Changes what the model knows and does
Feeding the model knowledge and instructions a bit at a time, on demand — basically turning "how to write the prompt" into a finished product. The docs put it plainly: a skill's result isn't guaranteed to be the same every time, because the instructions are left for Claude to interpret; how it actually goes is still decided live, turn by turn.
Changes how you orchestrate agents at scale, reliably
The orchestration logic moves out of Claude's context and becomes for loops, if branches, and pipeline() calls in a script. Once the script is written, "who holds the plan" passes from Claude's hands to that fixed code.
await agent(prompt, {
agentType: 'code-reviewer', // reuse a skill
schema: FINDINGS
})
When to reach for which
Isolate a piece of grunt work
- You want a clean context to run exploration or search
- Keep the noise out of the main context
- Send a few out per turn, get results back, you keep deciding
Lock down a way of doing things
- You have a reusable method, convention, or body of knowledge
- You want Claude to follow the same approach every time
- You can accept results varying a little with the model's judgment
Orchestration too big for one context
- A whole-repo bug hunt or security audit
- A migration or modernization touching thousands of files
- A key decision you want several independent agents to double-check
Bun: Zig → Rust, 11 days
This is the scale case the docs single out. Four workflows chained together: the first maps out every memory lifetime in the Zig code, the second ports it into Rust file by file — two reviewers per file — the third runs builds and tests on a loop until both go green, and the last runs optimizations overnight, opening a separate PR for each spot for a human to review.
Don't read this as "any migration can be done in 11 days." The conditions behind the result are demanding (drawing on the official caveats plus the first-hand rust-rewrite-plan.md in the Bun repo [Third-party]):
- Not in production yet: the official wording is literally "While not yet in production," and 99.8% still isn't 100%.
- It's a "strangler-fig" incremental migration, not a rewrite from scratch: Zig and Rust stay linked into the same binary the whole time, switched over one class at a time behind a flag.

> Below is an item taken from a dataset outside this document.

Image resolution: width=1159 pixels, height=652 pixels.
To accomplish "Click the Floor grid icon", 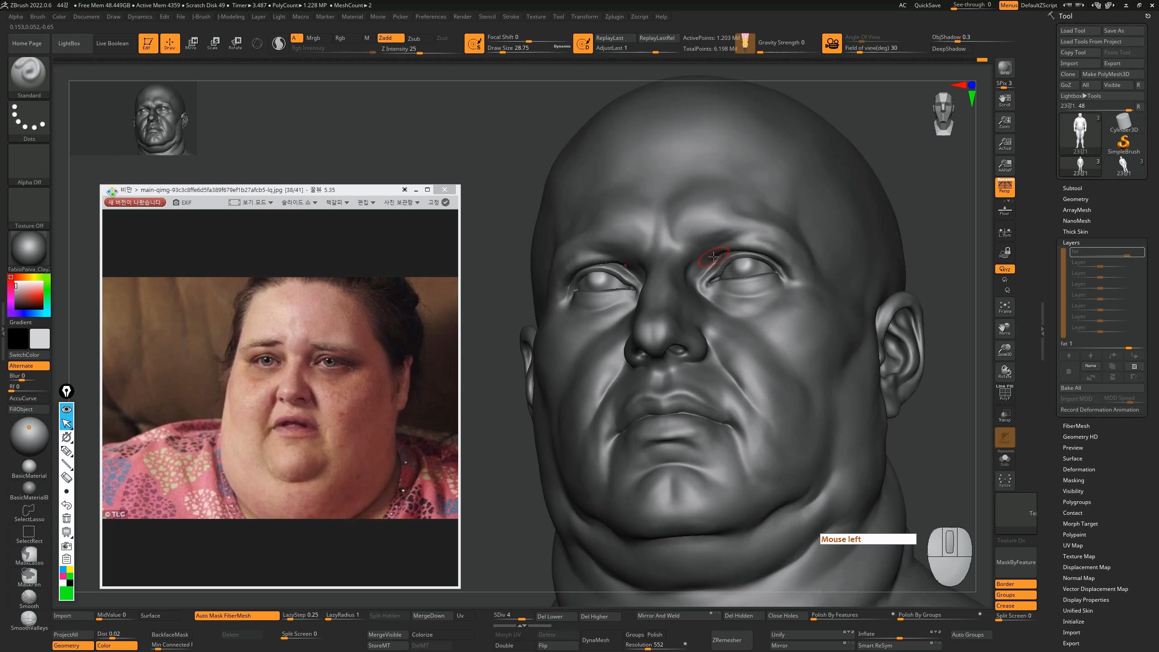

- Every switch has to clear several gates: tests, a shadow-diff of old vs. new output, and a performance budget that can't slip more than 2%. The result is forced out by these checks, not "write it and trust it."
- Test coverage was already extremely high, and it's a one-person project led by the tool's own author.
What's worth keeping: as long as the code matters enough, the tests are solid, and the gates are strict, writing the flow as fixed scripts and letting it compile-and-test on a loop until green really can compress work once estimated in quarters down to days. So the right move is to pilot on a module like that first, not to copy the "11 days" figure onto every project.